WHAT TO WORK ON -
A. Please list every code or ordinance that the court opinion says the inspections are meant to check a property against.
B. Answer these questions from the court opinion:
(i) How many units does the plaintiff's apartment complex have?
(ii) Which chapter of the Township Code does the ordinance amend, and what is that chapter's title?
(iii) Within how many days must violations be corrected, unless they need immediate action?
C. Decide whether each statement agrees with the court opinion. Give yes or no, and quote the words from the text that settle it.
(i) The Township adopted the ordinance in May 2006.
(ii) Section 4 requires each rental unit to be inspected at least once a year.
(iii) The Law Division's order upheld the plaintiff's challenge.

ARTICLE -
============
LAKE VALLEY ASSOCIATES, LLC, T/A UNIVERSITY PARK APARTMENTS, PLAINTIFF-APPELLANT,
v.
TOWNSHIP OF PEMBERTON, DEFENDANT-RESPONDENT.



On appeal from the Superior Court of New Jersey, Law Division, Burlington County, Docket No. L-2669-06.

Per curiam.

NOT FOR PUBLICATION WITHOUT THE APPROVAL OF THE APPELLATE DIVISION

APPROVED FOR PUBLICATION

Argued November 18, 2009

Before Judges Stern, Sabatino and Lyons.

Plaintiff, a limited liability company that owns and operates a 450-unit apartment complex in Pemberton Township, appeals the Law Division's order dated March 13, 2008. The order in question dismissed plaintiff's action in lieu of prerogative writs challenging the constitutionality and statutory validity of Ordinance No. 5-2006 adopted by the Township in May 2006. The ordinance imposes certain registration obligations and other regulatory requirements on landlords within the Township.

The ordinance is aptly described in detail in the opinion of the trial judge, Judge John A. Sweeney, as follows:

The [Landlord Registration Ordinance] amends Chapter 148 of the Township Code entitled "Rental Properties." Section 1 contains definitions essential to the ordinance. Section 2 requires registration of all rental units with the Building Code Official on forms prescribed for that purpose. It also requires registration immediately upon the adoption of the ordinance and upon every change in occupancy. If there has been no change in occupancy within a three-year period, the owner of the rental unit must register on the first of January following the expiration of the three-year period.

Section 3 requires each rental unit to be registered and licensed, and Section 4 relates to inspections and requires at least one inspection every three years or upon change of occupancy. Otherwise, inspections are made only as necessitated by safety considerations. The purpose of the inspections is to determine compliance with the Township Zoning Ordinance and to ascertain whether the property complies with the Housing Code and/or Building Code and/or Uniform Fire Safety Code and/or the Property Maintenance Code. Corrections of violations must be made within [thirty] days unless they are deemed to require immediate action.
============
EXTRACTED DATA -

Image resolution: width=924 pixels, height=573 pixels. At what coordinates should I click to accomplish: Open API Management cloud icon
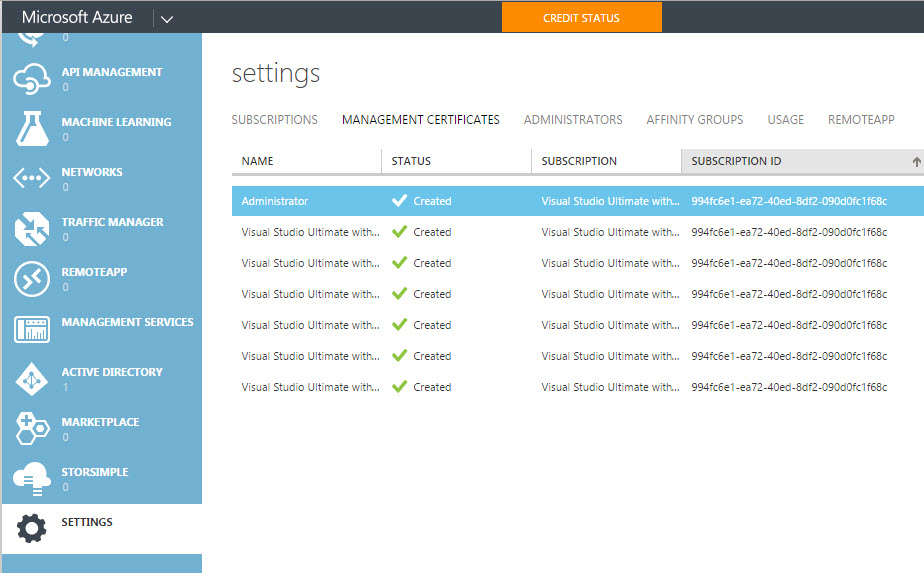tap(32, 79)
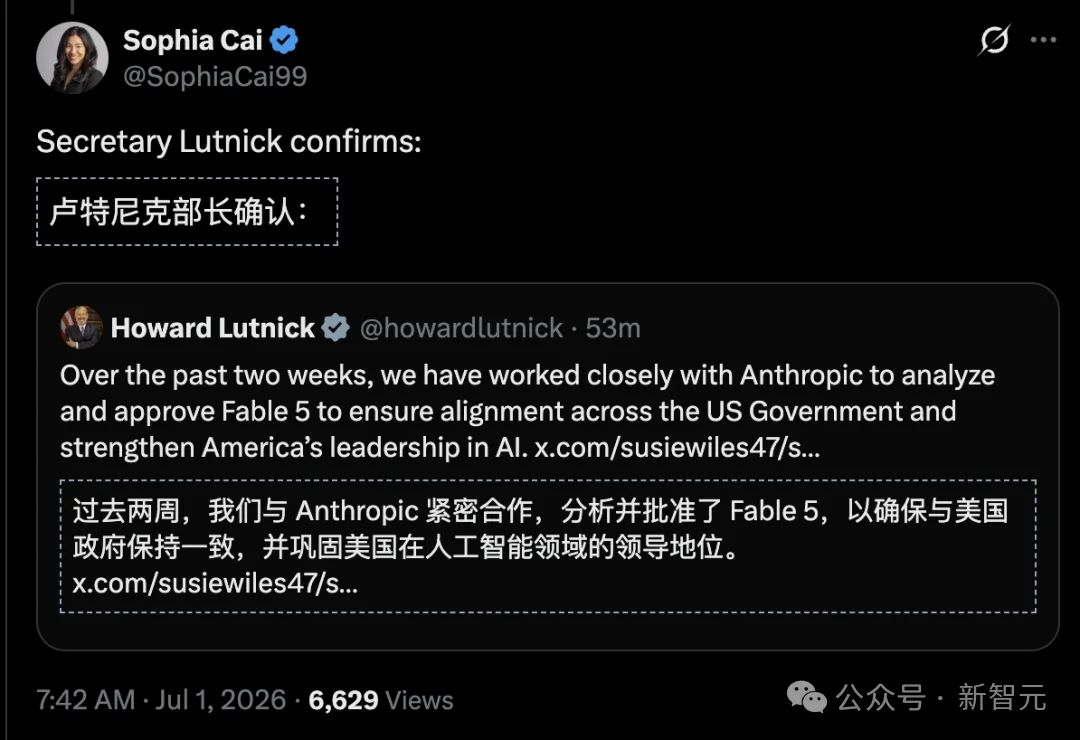Screen dimensions: 1080x740
Task: Open x.com/susiewiles47 link in Chinese translation
Action: point(215,583)
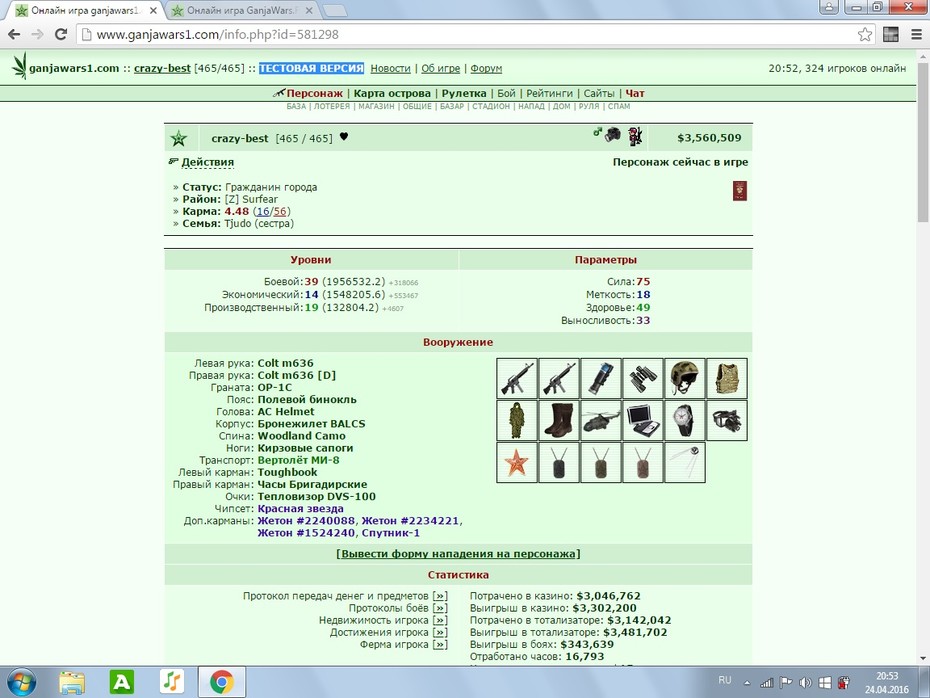Viewport: 930px width, 698px height.
Task: Expand Протоколы боёв battle logs
Action: coord(439,608)

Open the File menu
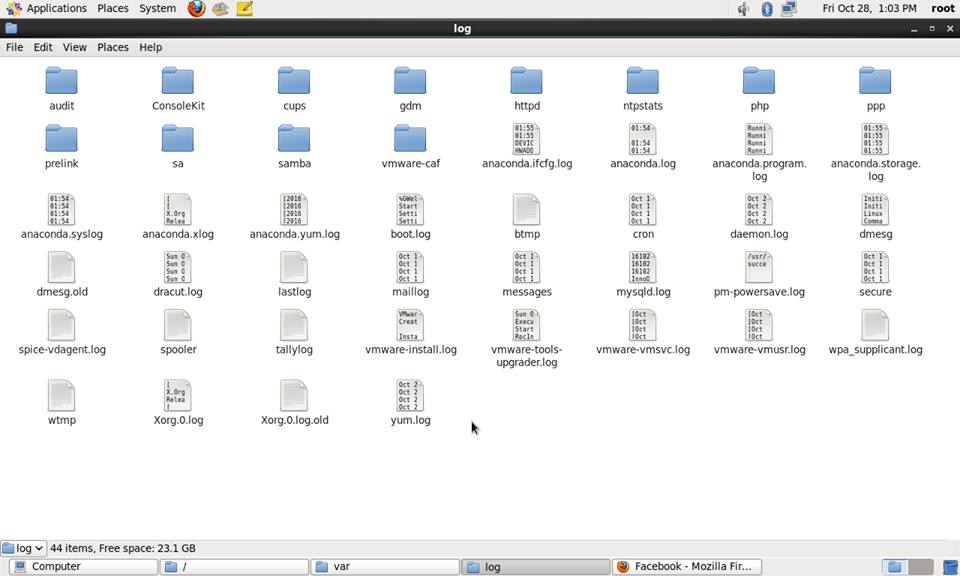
============
REPLIES -
A.
Township Zoning Ordinance
Housing Code
Building Code
Uniform Fire Safety Code
Property Maintenance Code

B.
(i) 450 units.
(ii) Chapter 148, "Rental Properties."
(iii) Thirty days.

C.
(i) Yes: "Ordinance No. 5-2006 adopted by the Township in May 2006"
(ii) No: "requires at least one inspection every three years or upon change of occupancy"
(iii) No: "The order in question dismissed plaintiff's action"